In vivo functional analysis of the Drosophila melanogaster nicotinic acetylcholine receptor Dα6 using the insecticide spinosad

Abstract

The vinegar fly, Drosophila melanogaster, has been used to identify and manipulate insecticide resistance genes. The advancement of genome engineering technology and the increasing availability of pest genome sequences has increased the predictive and diagnostic capacity of the Drosophila model. The Drosophila model can be extended to investigate the basic biology of the interaction between insecticides and the proteins they target. Recently we have developed an in vivo system that permits the expression and study of key insecticide targets, the nicotinic acetylcholine receptors (nAChRs), in controlled genetic backgrounds.Here this system is used to study the interaction between the insecticide spinosad and a nAChR subunit, Dα6. Reciprocal chimeric subunits were created from Dα6 and Dα7, a subunit that does not respond to spinosad. Using the in vivo system, the Dα6/Dα7 chimeric subunits were tested for their capacity to respond to spinosad.

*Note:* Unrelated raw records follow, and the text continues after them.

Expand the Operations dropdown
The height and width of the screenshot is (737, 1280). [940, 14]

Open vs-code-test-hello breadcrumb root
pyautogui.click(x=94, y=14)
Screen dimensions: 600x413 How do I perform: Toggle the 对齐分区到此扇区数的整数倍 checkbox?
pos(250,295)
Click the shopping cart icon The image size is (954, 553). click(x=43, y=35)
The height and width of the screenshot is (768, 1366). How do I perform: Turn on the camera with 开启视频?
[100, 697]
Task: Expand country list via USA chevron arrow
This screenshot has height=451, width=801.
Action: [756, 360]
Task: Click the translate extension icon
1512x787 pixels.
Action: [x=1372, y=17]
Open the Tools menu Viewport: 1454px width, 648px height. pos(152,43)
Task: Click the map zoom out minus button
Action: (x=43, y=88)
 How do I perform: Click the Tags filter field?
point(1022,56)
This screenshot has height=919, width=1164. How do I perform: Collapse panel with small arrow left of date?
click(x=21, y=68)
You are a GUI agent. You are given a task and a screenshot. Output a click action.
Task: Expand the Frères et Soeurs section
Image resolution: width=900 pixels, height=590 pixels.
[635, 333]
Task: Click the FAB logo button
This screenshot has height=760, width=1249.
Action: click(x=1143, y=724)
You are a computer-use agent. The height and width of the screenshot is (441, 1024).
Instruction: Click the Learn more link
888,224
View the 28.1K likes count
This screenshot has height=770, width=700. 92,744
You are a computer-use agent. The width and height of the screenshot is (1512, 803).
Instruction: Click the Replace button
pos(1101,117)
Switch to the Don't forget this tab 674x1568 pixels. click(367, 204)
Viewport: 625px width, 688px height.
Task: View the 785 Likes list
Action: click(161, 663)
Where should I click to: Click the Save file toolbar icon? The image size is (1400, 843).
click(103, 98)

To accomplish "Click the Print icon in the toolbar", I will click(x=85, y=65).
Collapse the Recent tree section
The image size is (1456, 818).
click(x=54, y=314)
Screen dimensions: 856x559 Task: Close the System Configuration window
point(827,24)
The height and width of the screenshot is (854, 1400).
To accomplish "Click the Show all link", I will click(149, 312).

Only the subunits containing the C-terminal region of Dα6 were able to respond to spinosad, thus confirming the importance this region for spinosad binding.A new incompletely dominant, spinosad resistance mechanism that may evolve in pest species is also examined. First generated using chemical mutagenesis, the Dα6P146S mutation was recreated using the Clustered Regularly Interspaced Short Palindromic Repeats (CRISPR)/Cas9 system, the first use of this technology to introduce a resistant mutation into a controlled genetic background. Both alleles present with the same incompletely dominant, spinosad resistance phenotype, proving the P146S replacement to be the causal mutation. The proximity of the P146S mutation to the conserved Cys-loop indicates that it may impair the gating of the receptor. The results of this study enhance the understanding of nAChR structure:function relationships.